Thursday, 20 August 2015

My kind of 'street photography'





















Many professional photographers do what they call 'personal work'. Basically this means 'I like doing it but no one wants to pay me to do it.' And there's actually nothing wrong with that. Personally if I spent my whole time thinking about 'will this shot sell?' then I'd have embarked on a different career path long ago. So exactly what are these heavily filtered, mostly unflattering images of tourists in Stratford upon Avon all about?

Well it should be obvious by now that I'm not a fan of what passes as 'street photography' on the photographic Internet. I've had it up to here with gratuitously offensive shots of the homeless and shots of people walking past advertising hoardings with the eyes of the models in the posters following them. Shot of course in black and white with a 'lookaleica' and a 35mm lens or it's equivalent. And when some inept hobbyist describes themselves as a 'street photographer' my blood pressure reaches levels that are probably not appropriate for a man my age!! Because let's face it most of it is total garbage. Yes it's photography, yes it's taken on a street, but there any similarity to the work of Henri Cartier-Bresson and Vivian Maier ceases. Plus why on earth people would want to recreate a style of photography from the last millennium who knows. 

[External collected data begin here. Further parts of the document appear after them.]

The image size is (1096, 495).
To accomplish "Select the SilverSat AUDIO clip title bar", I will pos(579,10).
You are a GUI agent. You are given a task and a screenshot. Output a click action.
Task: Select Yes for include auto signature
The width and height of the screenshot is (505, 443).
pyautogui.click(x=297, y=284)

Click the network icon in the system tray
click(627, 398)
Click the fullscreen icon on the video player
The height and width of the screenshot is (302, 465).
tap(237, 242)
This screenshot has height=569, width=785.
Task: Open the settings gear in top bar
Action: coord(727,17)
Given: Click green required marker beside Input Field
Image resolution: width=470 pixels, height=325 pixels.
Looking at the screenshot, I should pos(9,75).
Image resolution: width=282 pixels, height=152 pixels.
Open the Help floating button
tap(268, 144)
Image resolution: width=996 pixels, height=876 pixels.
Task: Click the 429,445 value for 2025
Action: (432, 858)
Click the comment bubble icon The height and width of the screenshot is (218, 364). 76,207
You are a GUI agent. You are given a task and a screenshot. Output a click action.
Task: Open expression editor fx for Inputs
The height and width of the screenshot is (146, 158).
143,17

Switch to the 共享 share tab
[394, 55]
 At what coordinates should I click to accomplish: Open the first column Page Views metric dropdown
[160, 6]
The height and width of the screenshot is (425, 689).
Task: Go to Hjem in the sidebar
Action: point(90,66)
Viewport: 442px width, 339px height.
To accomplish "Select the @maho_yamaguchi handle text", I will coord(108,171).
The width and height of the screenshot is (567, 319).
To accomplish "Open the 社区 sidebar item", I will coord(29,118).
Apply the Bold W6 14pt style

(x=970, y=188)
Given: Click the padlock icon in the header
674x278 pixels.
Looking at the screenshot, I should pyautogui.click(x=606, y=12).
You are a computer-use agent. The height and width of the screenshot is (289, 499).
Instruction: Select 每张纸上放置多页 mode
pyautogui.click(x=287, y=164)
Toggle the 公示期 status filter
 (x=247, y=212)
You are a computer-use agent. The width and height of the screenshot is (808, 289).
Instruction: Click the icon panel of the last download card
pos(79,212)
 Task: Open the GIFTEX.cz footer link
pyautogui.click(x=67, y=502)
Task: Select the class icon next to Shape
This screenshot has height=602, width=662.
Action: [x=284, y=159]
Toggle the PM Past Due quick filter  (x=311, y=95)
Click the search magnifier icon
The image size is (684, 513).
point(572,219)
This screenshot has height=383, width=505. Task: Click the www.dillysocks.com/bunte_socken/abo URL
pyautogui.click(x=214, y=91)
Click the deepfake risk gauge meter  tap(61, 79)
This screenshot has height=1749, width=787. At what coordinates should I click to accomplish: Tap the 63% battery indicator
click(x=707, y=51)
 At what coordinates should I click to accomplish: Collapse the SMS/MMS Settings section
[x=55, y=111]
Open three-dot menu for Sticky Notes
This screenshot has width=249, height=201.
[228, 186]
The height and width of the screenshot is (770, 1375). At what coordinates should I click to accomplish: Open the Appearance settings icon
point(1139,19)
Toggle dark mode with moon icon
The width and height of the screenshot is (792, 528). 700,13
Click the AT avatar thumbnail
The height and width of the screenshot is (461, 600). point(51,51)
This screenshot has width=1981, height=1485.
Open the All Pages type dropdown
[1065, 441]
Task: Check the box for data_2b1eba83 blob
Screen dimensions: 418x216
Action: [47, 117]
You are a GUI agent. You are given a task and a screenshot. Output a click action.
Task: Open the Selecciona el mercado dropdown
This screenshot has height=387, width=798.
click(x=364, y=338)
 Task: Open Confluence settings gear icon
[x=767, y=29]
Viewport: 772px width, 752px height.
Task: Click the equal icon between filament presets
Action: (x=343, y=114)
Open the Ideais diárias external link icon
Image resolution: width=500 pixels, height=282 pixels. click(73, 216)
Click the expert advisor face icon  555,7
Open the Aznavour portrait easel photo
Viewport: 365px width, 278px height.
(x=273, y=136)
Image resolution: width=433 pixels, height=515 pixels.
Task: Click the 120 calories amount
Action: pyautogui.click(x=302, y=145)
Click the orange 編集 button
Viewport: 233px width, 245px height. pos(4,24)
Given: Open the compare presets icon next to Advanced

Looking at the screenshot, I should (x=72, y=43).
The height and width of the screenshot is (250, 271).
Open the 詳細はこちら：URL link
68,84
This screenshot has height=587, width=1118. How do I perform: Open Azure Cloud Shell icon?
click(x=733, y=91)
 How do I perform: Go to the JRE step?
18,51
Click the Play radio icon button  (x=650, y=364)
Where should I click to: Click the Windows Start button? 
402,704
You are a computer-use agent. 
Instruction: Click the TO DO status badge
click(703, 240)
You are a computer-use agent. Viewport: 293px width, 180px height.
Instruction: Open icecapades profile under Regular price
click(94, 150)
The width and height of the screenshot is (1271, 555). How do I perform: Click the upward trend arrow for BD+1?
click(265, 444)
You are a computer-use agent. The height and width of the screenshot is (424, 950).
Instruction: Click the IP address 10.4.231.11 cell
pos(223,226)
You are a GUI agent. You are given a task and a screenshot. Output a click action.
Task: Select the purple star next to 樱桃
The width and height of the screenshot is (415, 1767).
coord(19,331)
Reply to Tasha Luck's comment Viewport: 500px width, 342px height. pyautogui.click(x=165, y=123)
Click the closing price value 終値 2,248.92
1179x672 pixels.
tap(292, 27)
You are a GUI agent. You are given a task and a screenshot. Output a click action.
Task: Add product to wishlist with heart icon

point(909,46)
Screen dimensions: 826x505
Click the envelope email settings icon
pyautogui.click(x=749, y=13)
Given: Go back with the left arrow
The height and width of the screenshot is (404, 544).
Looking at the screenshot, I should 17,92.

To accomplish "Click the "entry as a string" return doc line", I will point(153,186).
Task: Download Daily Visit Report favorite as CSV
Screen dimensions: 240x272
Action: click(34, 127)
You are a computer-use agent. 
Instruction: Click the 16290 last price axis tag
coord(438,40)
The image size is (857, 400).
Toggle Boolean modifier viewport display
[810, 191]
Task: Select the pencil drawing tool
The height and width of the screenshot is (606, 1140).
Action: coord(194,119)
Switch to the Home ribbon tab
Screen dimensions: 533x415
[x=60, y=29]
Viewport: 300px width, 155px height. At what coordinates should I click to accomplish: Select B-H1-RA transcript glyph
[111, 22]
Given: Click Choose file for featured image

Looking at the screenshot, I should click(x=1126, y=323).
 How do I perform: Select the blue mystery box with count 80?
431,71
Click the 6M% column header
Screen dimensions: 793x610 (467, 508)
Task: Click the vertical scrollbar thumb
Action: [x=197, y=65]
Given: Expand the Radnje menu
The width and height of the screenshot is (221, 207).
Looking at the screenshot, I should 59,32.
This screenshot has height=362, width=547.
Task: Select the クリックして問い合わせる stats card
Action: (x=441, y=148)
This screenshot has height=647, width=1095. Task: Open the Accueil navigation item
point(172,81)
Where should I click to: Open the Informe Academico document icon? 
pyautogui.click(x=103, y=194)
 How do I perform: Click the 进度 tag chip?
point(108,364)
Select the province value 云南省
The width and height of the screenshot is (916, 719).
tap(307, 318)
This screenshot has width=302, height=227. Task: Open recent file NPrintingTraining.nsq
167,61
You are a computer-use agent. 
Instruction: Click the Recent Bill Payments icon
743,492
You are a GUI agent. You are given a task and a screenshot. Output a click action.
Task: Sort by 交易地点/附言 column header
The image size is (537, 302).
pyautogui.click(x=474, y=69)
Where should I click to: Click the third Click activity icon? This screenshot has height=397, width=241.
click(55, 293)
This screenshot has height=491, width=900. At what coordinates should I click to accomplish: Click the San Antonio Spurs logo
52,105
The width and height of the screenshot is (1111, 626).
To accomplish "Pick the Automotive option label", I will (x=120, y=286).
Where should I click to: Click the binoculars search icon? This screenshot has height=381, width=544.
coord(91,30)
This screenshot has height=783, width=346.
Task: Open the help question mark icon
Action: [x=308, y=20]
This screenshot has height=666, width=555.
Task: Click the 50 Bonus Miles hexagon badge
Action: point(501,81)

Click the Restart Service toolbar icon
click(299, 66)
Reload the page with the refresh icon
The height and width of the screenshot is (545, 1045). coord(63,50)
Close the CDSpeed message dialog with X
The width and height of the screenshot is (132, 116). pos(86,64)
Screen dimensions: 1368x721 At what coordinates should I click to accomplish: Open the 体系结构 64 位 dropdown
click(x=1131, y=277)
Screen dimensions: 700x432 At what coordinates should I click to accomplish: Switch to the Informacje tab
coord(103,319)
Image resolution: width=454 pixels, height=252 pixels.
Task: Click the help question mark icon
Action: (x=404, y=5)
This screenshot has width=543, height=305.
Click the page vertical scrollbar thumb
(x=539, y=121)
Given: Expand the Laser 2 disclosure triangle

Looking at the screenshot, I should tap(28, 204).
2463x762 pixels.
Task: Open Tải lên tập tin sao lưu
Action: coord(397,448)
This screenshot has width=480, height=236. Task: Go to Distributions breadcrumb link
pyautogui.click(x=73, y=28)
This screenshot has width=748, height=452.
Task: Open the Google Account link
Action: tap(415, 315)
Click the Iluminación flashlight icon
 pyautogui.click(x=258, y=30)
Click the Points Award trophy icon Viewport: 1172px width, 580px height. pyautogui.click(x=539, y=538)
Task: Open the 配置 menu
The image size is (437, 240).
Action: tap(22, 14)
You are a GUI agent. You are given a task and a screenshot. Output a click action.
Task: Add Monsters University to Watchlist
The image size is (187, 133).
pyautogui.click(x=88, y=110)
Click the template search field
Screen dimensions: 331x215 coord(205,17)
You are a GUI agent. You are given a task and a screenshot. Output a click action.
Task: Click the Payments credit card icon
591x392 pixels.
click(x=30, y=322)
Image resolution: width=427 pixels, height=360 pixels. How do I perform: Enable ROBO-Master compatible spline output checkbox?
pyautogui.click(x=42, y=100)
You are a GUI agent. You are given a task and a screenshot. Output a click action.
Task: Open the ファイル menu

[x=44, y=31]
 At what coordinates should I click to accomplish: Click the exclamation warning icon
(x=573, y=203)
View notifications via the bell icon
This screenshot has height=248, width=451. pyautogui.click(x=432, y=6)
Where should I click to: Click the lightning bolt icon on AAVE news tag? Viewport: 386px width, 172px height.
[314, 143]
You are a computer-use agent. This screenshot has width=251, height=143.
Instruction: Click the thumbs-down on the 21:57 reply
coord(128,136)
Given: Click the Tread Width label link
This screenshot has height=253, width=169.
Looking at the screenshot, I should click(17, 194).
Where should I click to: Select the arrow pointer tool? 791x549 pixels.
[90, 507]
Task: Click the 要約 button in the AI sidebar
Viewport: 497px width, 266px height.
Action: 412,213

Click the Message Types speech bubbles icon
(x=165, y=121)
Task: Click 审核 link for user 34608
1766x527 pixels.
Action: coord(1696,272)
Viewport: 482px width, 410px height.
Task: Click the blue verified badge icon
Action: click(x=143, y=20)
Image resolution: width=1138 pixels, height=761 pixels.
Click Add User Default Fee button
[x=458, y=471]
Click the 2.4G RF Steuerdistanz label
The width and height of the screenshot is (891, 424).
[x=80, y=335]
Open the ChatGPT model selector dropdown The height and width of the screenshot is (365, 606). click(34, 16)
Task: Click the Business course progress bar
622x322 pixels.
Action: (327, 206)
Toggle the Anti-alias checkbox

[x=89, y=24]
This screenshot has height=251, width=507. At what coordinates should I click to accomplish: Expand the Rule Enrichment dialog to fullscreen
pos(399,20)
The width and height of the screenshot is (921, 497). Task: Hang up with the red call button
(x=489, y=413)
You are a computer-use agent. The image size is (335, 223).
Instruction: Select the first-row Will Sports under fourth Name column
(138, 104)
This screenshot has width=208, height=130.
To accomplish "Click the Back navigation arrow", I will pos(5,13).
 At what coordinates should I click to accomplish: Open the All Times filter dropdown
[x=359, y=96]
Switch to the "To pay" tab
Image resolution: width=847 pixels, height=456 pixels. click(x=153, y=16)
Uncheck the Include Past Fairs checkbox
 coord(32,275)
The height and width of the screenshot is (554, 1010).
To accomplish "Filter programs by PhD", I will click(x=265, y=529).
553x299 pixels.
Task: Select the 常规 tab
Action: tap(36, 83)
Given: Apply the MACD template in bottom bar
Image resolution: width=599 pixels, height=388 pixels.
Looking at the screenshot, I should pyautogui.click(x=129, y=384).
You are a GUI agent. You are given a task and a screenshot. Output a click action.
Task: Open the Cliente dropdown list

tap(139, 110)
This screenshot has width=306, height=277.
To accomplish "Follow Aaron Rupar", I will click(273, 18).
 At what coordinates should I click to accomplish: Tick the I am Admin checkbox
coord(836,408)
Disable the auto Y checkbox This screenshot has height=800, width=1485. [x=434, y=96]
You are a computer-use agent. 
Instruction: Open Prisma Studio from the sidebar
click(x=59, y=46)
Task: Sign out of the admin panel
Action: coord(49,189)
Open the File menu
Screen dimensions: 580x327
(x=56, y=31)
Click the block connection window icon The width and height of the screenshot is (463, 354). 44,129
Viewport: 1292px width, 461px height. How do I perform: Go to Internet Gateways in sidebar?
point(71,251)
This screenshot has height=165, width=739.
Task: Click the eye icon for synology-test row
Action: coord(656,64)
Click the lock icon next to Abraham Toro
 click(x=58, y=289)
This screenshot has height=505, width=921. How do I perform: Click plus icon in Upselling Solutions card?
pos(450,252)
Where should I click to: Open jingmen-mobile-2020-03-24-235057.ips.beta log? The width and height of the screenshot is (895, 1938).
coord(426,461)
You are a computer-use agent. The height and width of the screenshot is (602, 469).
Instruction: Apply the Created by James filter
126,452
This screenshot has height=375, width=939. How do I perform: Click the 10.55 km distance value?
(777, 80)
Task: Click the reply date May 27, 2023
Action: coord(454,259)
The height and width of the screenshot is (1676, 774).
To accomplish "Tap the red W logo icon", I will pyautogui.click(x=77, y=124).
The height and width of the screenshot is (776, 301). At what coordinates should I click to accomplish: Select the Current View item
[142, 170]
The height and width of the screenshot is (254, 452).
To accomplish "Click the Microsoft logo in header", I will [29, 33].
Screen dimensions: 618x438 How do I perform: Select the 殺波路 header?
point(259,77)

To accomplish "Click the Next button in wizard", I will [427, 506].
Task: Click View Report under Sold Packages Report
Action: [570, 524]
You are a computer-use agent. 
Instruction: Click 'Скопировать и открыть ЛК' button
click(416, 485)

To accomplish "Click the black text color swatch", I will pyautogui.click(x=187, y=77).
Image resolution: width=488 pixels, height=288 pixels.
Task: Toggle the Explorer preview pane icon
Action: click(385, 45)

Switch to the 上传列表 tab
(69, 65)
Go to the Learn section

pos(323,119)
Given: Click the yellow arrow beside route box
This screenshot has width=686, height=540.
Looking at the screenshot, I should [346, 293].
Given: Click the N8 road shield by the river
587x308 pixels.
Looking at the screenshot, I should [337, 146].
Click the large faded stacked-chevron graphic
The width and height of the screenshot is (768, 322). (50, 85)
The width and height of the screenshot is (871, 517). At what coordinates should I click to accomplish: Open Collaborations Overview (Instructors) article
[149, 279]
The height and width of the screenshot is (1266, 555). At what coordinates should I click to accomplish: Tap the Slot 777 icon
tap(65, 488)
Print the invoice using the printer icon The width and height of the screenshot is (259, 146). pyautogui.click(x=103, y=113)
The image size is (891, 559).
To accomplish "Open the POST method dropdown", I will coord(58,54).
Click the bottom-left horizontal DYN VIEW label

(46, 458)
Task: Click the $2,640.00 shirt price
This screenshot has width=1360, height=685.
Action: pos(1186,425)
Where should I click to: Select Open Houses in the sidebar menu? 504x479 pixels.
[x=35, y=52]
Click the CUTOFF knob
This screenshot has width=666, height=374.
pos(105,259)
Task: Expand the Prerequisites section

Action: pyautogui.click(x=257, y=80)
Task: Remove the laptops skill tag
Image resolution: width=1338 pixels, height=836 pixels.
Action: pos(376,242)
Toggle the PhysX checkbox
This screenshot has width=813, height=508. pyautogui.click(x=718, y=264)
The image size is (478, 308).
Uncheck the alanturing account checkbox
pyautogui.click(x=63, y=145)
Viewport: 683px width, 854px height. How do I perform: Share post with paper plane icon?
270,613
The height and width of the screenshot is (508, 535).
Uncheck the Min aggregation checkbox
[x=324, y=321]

With that in mind I've been working on my own brand of photography shot on the streets. It's colour, it's heavily saturated colour at that, it's high contrast, heavily filtered and shot with small sensor cameras, (and often smartphones) and uses wide-angle lenses and the maximum amount of depth of field I can get. My recently acquired GoPro, with which many of the above were created, fits right in with this. Plus as well as doing things the complete opposite way to what thrills those hobbyist copycats, I've also started shooting this stuff on video and then pulling stills from the footage. Apart from anything else I like the serendipity aspect of this and as I've written before I'm as cynical about the 'decisive moment' concept as I am about everything else involved in this third rate pastiche of a style of photography that was irrelevant and out of date 50 years ago, let alone now.

So is this over filtered pretentious BS masquerading as art? Well probably. But then it's my over filtered pretentious BS masquerading as art. And I like it and I intend to shoot a lot more. Will anybody buy it? Probably not? Does that matter? No it doesn't. At least it's not some pale imitation of mid 20th. photo journalism.

For anyone who is interested:-

Panasonic GX8 + 14-42mm 'kit' lens with a GoPro Hero4 Black sitting in the hotshoe. All images are stills taken from 4K footage. Cameras were controlled via their respective apps. using an iPod Touch. Stratford-upon-Avon UK. Yesterday afternoon.